**Aim of the task**
In the data that follows, every line containing the word "pixels" should be returned.

**Given information**

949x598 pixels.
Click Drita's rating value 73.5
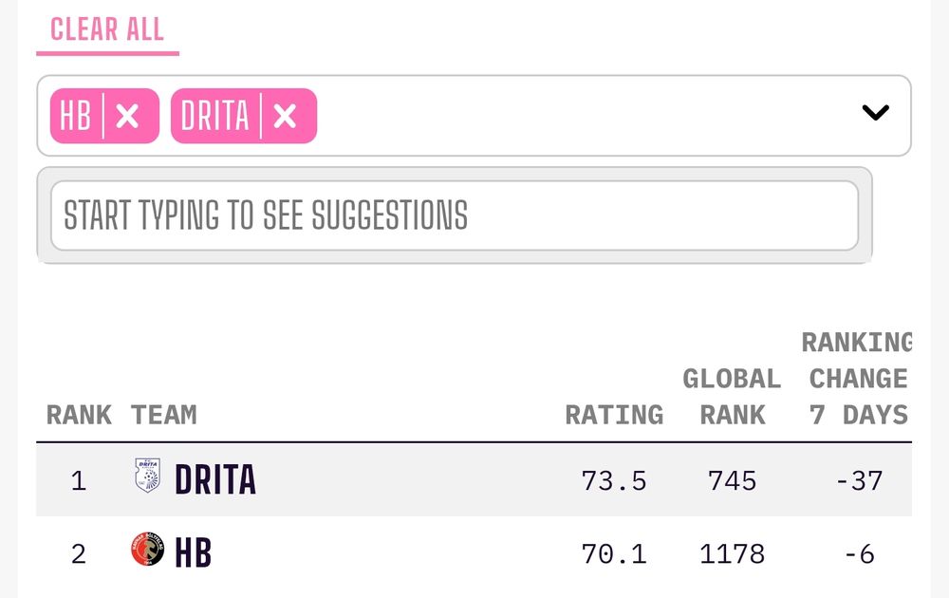(x=614, y=481)

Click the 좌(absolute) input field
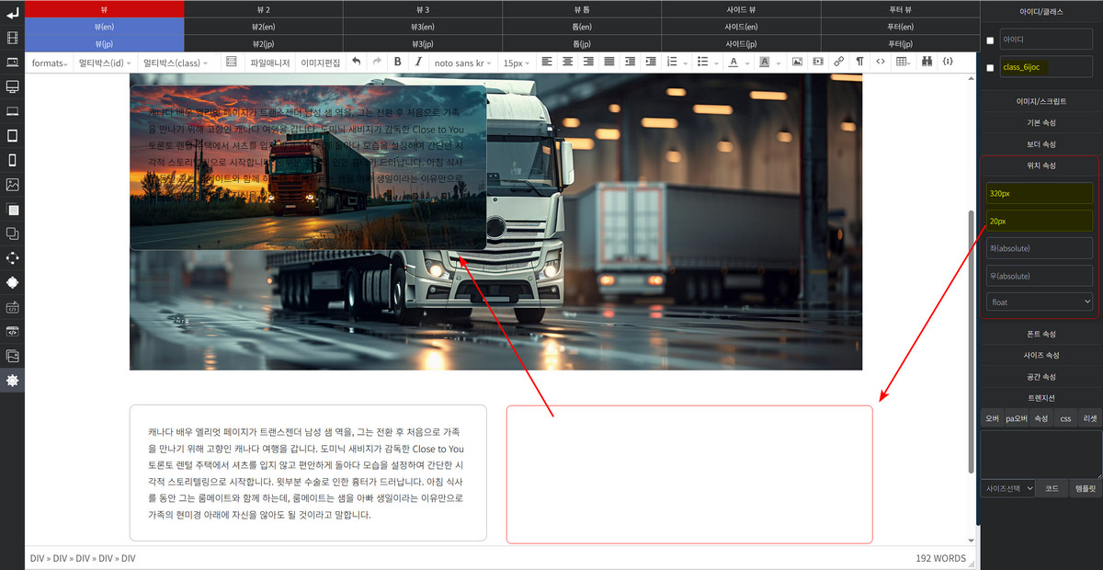(1040, 248)
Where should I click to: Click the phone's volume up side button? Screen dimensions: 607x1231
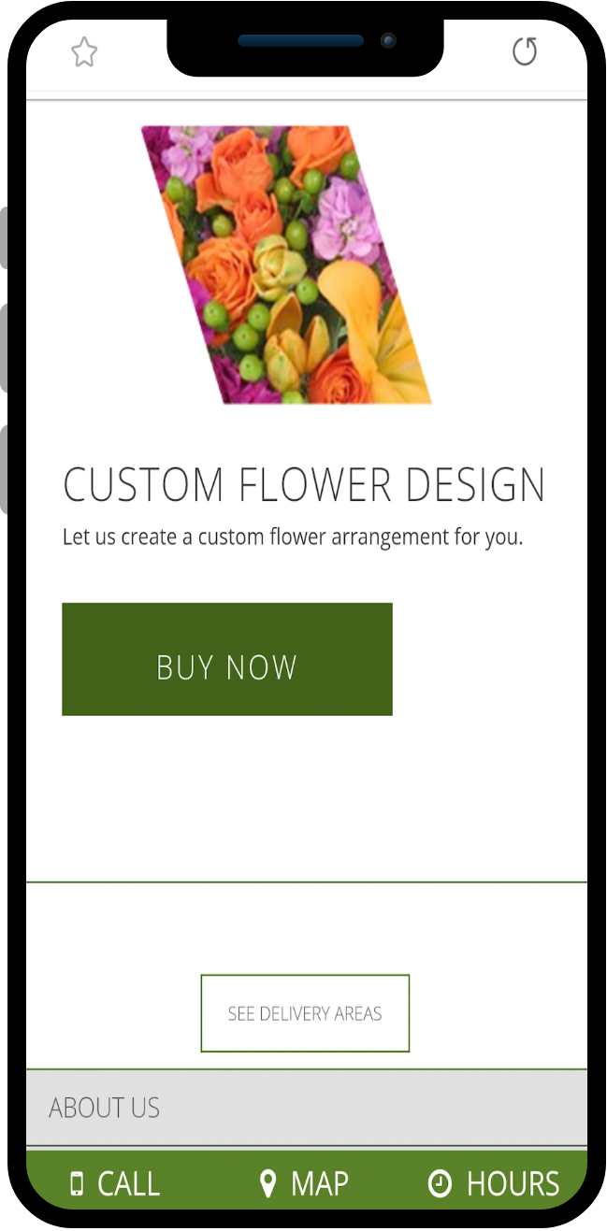pos(4,348)
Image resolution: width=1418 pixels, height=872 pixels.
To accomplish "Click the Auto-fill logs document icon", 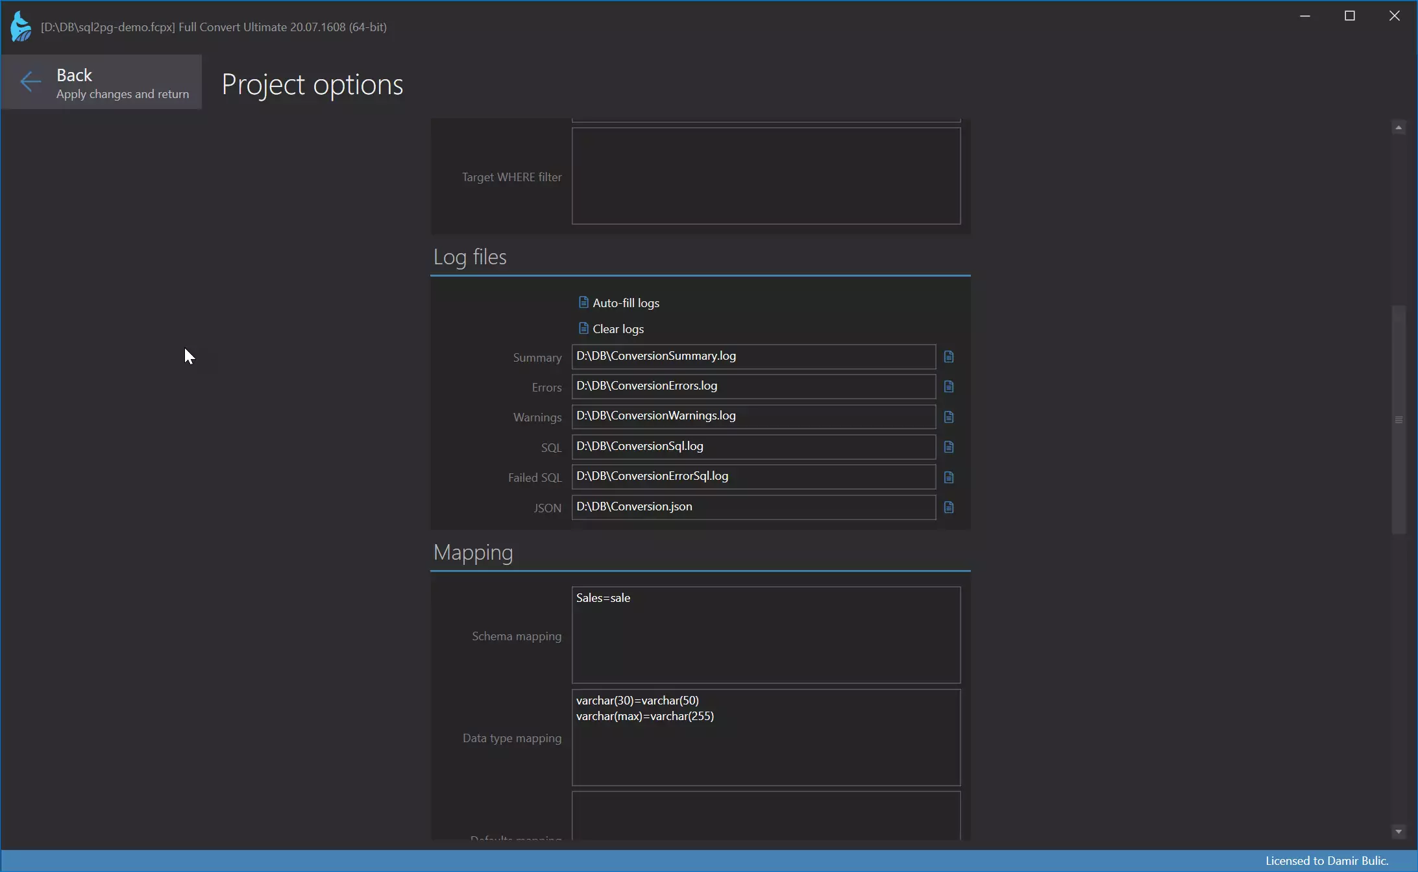I will 582,301.
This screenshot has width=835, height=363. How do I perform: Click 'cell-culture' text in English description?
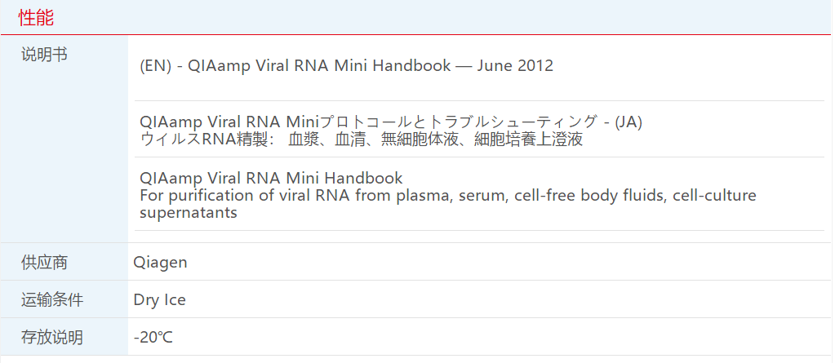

**Written answer**
949x598 pixels.
Image resolution: width=1418 pixels, height=872 pixels.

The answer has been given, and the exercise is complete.